Młodzi z Katolickiego Stowarzyszenia Młodzieży dziękowali za ćwierćwiecze działalności.
W 1993 r., decyzją bp. Wacława Świerzawskiego, zostało reaktywowane w diecezji sandomierskiej Katolickie Stowarzyszenie Młodzieży. Przez ostatnie ćwierćwiecze powstały liczne parafialne oddziały KSM i jest nadzieja na utworzenie kolejnych.
- Minione 25 lat to piękna historia, której jesteśmy spadkobiercami, ale jest to także zadanie. Musimy nieść tradycje KSM w kolejne lata. Na fundamentach, na których budowali stowarzyszenie nasi poprzednicy, my także chcemy budować obecną wspólnotę stowarzyszenia. Mam nadzieję, że kolejne lata przyniosą ożywienie naszych inicjatyw - podkreślił ks. Damian Zieliński, diecezjalny asystent KSM.

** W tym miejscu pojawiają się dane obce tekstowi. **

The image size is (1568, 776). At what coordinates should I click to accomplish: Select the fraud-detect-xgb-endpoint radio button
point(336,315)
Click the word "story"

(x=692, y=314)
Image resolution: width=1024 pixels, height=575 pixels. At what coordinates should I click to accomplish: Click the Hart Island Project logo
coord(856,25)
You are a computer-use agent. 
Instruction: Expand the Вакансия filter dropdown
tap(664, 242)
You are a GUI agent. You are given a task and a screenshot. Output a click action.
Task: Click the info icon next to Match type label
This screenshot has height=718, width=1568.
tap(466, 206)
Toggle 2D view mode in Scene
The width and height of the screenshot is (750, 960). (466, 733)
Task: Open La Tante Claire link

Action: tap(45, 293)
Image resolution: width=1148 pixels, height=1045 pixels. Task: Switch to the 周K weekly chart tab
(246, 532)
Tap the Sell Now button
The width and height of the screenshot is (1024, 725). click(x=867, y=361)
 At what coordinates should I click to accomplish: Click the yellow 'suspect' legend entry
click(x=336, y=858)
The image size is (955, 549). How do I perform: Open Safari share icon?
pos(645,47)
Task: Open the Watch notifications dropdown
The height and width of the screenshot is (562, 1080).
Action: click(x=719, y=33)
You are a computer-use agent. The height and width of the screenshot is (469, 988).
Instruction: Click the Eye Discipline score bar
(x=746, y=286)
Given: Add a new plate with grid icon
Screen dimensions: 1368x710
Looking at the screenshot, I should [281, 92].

Obchody rozpoczęła Msza św. w katedrze sandomierskiej, której przewodniczył bp Krzysztof Nitkiewicz. Eucharystię koncelebrowali księża pełniący w różnym czasie funkcję asystentów diecezjalnych oraz obecni duszpasterze związani z KSM. W modlitwie uczestniczyli młodzi działający w oddziałach parafialnych w diecezji oraz Patryk Czech, przewodniczący Prezydium Krajowej Rady KSM.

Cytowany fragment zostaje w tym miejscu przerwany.